Dans un état de vigilance permanente, Ilaria remarque tous les signaux qui la renvoient au caractère anormal de la situation. Et ce dès le moment où elle note la moiteur de la main de son père. La langue du récit restitue cette attention de la petite fille au réel, sa très grande sensibilité à ce qu’elle voit, à ce qu’elle entend : « Depuis quelques semaines, Papa s’excite pour un rien. Il dit qu’il ne supporte pas l’hiver, qu’il ne supporte pas le manque de lumière. Des fois, sa colère est telle que je vois voler des boules de pétanque au-dessus de ma tête. Je frissonne, je me bouche les oreilles. L’autre jour, il m’a appelée comme Maman, Antonia. » Vue à hauteur d’enfant, la situation gagne en tragique et paradoxalement en légèreté. Une distance s’installe grâce au regard que pose Ilaria sur le monde qui l’entoure, par la très grande attention qu’elle porte à ce qu’elle voit, ce qu’elle sent.
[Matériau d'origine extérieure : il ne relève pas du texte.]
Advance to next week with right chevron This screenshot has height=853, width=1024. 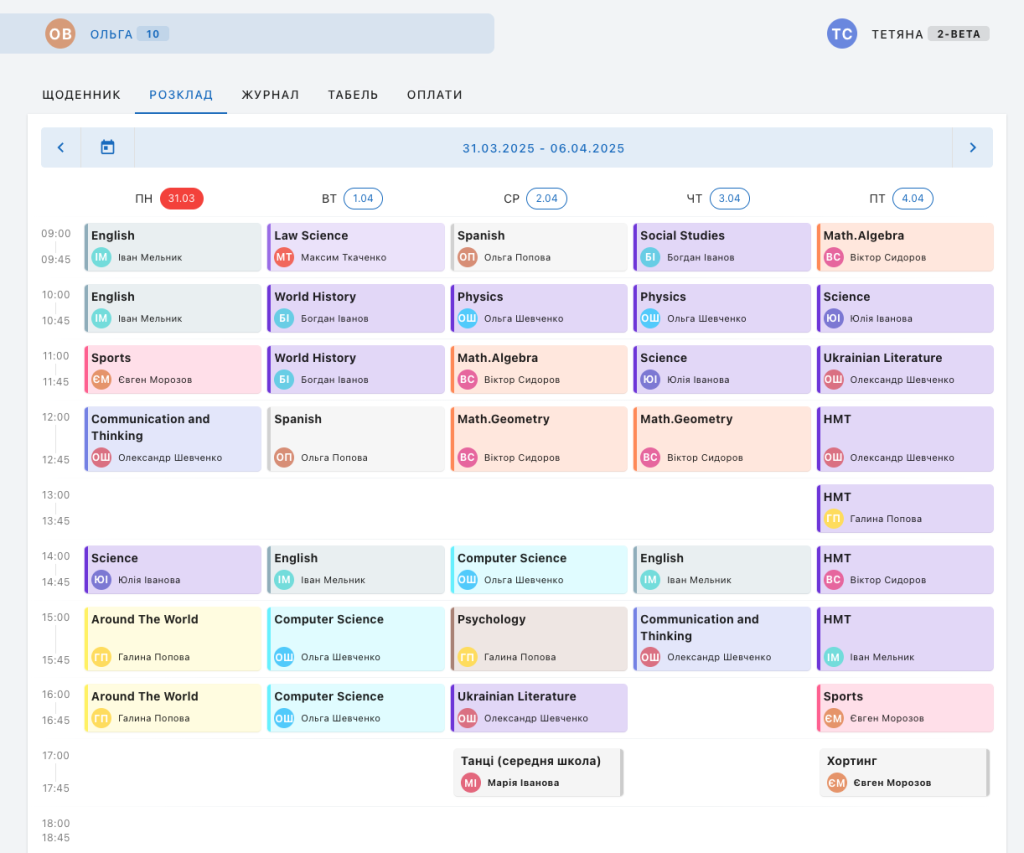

Le récit est parfois quasiment photographique, et l’écrivaine lui donne cette simplicité grave du regard de l’enfant qui voit tout, qui remarque tout, mais qui pour autant, dans cette gravité de l’observation et de l’intuition, sait aussi se parer de la légèreté et de l’innocence propres à cette période de la vie.
La prose simple de Gabriella Zalapì et la manière dont elle utilise l’ellipse, les blancs qu’elle laisse sur la page, une forme de concision également, donnent une très grande intensité au récit. La parole intérieure de la petite fille décrit incessamment son père, qu’on ne connaît que par son truchement, et par les télégrammes qui sont restitués dans la narration : « Ton téléphone fonctionne parfaitement. STOP. Pourquoi bloquer le contact. STOP. Le père de tes enfants. STOP. » Alors qu’elle est la narratrice, c’est le silence d’Ilaria qui nous étreint. Et en écho, celui de cette mère dont on peut deviner l’angoisse et le désespoir alors qu’elle sait sa fille livrée à cet homme qui ne peut s’intéresser à rien d’autre qu’à son obsession pour Antonia.
Ilaria ou la conquête de la désobéissance confirme l’immense talent de Gabriella Zalapì, qui sait aller au plus intime sans jamais trahir ses personnages, et sans jamais se trahir elle-même. On imagine combien la petite Ilaria a accompagné l’autrice dans l’écriture de ce récit qui rappelle que l’enfance, prise dans l’impuissance face aux adultes et à leurs passions délirantes, possède pourtant une puissance de vie incommensurable. Incontestablement, l’écriture ici en témoigne avec force.